Page 71 of Mason

The vibe that had Delia pressed so tight against Mason, it felt like she was trying melt into him and hide. Not that he could blame her. Conner scared her, and after having lived with an abusive sperm donor for the first six years of her life, he understood the fear.

“Hello,malyshka.” Conner dropped down in a chair and gave Delia his full attention. “Your papa tells me you want to give Mason a perm.”

She nodded, watching Conner warily.

“I think we need to dye his hair pink first.”

That tugged a grin out of her. “And purple.”

“Why not rainbow hair?” Conner winked at her, and she giggled, starting to relax.

“Come on!” Mason groaned out loud, imagining it. He’d do it too, dammit.

“Mateo, is your mama outside?”

“Sí, Papa. She is talking to Aunt Lily.”

“Why don’t you and Delia go ask them to take you for ice cream? We need to talk to Uncle Mason alone.”

Mateo nodded and jumped down, lithe as a cat. The kid could move almost as quietly as Conner. Delia didn’t move so fast. She climbed up Mason until she was staring in him in the eye. “Don’t go to sleep and not wake up, ’kay?”

“You got it, Princess Peach.”

“Promise?”

“I swear it.”

“Pinkie swear?”

“I can’t lift my hand up that far yet, Peach, but I pinky swear. You can just pretend I moved my pinkie.”

She gave him a sloppy kiss before getting down. “Don’t let him go to sleep that long again, Papa!”

Dimitri laughed when the two of them raced out of the room. “I swear, I think they’ve grown a foot since I saw them last month.”

Dimitri looked more like their mother than he did the rest of the Kincaid men. He’d inherited enough of his father’s features to say he was related, but all that blond hair and blue eyes made him stand out like a sore thumb in a room full of dark haired, black eyed men. Fucker was the odd one out.

And Dimitri brought all the fear racing back. The kids had distracted him for a few minutes, but Jo was never far from his mind.

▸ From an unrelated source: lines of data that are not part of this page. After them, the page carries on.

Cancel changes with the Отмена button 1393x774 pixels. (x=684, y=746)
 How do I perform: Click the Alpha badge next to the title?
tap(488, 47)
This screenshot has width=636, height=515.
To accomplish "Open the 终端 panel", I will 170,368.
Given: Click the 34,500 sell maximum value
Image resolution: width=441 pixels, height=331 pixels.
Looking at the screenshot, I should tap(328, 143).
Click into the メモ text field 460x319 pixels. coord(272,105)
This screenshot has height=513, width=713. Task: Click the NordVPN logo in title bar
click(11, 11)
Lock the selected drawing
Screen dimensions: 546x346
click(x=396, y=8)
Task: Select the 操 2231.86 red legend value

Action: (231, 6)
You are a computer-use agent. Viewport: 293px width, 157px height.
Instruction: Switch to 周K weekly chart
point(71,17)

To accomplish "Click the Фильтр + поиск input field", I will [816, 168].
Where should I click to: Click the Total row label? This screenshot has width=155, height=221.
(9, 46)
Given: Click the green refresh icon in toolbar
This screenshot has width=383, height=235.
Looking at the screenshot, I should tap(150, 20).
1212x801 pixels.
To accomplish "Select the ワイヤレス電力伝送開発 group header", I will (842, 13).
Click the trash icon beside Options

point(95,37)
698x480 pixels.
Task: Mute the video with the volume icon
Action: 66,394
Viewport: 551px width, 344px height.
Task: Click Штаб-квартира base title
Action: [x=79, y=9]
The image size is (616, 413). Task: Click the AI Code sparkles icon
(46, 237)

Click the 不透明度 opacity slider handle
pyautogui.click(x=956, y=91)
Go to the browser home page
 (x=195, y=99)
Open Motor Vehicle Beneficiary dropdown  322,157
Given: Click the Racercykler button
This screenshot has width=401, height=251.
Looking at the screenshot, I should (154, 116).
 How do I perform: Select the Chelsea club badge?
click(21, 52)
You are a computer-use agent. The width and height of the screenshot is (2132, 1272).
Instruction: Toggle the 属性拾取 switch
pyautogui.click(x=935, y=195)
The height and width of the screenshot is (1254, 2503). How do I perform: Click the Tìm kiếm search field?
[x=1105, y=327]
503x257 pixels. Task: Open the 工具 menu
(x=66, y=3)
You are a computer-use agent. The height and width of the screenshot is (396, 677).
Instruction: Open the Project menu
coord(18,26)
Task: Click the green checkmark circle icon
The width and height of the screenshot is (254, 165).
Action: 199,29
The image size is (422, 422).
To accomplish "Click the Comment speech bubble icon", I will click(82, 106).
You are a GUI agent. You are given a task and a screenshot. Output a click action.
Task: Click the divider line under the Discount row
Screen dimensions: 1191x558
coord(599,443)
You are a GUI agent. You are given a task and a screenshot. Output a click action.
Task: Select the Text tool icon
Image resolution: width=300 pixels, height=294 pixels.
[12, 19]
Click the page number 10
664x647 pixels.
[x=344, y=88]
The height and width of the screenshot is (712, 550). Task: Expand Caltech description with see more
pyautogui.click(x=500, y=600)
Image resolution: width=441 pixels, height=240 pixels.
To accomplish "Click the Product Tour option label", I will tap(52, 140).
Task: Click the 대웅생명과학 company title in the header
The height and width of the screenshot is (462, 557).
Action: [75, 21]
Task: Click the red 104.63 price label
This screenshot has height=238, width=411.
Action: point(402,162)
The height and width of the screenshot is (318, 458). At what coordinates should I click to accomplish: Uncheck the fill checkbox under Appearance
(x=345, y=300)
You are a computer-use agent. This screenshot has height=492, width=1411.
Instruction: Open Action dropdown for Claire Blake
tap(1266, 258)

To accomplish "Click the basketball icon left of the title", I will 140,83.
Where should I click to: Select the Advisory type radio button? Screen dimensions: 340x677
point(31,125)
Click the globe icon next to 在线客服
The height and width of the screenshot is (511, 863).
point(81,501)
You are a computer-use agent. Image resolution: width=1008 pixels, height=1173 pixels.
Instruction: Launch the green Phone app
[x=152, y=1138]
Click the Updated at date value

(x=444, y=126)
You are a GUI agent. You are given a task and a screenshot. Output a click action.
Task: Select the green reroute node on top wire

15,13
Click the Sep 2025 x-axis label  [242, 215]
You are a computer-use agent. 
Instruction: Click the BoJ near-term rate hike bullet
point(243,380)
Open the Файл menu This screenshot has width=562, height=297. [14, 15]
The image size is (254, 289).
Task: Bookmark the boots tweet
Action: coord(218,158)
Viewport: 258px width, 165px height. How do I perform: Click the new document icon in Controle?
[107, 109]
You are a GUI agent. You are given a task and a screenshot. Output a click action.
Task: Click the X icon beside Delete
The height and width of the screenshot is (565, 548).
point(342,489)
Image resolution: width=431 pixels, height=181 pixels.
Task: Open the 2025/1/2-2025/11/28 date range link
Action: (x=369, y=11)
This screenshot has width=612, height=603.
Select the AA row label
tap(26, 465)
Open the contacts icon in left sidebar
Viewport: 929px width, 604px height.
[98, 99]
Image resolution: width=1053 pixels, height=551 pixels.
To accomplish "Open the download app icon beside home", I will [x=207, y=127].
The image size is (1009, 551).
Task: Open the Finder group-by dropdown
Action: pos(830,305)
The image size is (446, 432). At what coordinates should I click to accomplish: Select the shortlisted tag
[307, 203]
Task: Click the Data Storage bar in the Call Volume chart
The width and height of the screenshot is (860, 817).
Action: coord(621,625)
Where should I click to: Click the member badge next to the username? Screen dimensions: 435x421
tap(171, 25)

“Conner, I can’t fucking move. I’m trusting you to find my girl.”

“I will.” Conner leaned back, that same cold look that had been in his nephew’s eyes filling his. And in Conner, it didn’t just scare Mason shitless. It terrified him.

“I just got off the phone with Max. He said he’s close to finding Ray. Picked up his trail in Texas. Isn’t that where he’s from originally?”

Mason shrugged. He had no idea where Ray was from. “Talk to Keith. He’ll know.”

“Mason.” Conner leaned forward, resting his elbows on his knees. “I need you to think. Is there anything you can remember from that night before you were attacked? Anything that might have seemed unusual or strange? Gave you a weird feeling?”

Mason frowned but let his thoughts drift back to that night. It was all such a blur.

“Close your eyes,brat,” Kade told him. “Tell me about that night. The sounds, the smells. Everything from the moment you left the police station until you blacked out. Don’t think about it, just start to talk.”

Mason knew what his brother was doing. He’d seen him do it before. If you could get a witness talking and reliving the moment, details came back to them. Details they’d forgotten.

So he did what his brother asked of him. He closed his eyes and zeroed in on the memory he sought. The clearest one he had from that night.

“I stopped at a gas station to find her some kind of cake. I ended up with a cupcake. They had birthday candles. It was odd they’d have birthday candles, but I figured I wasn’t the only one who needed to make amends at all hours of the day and night, you know? I drove to Dimitri’s. The heat was off. I remember thinking I was going to beat his ass for even thinking about bringing my girls into a freezing house.”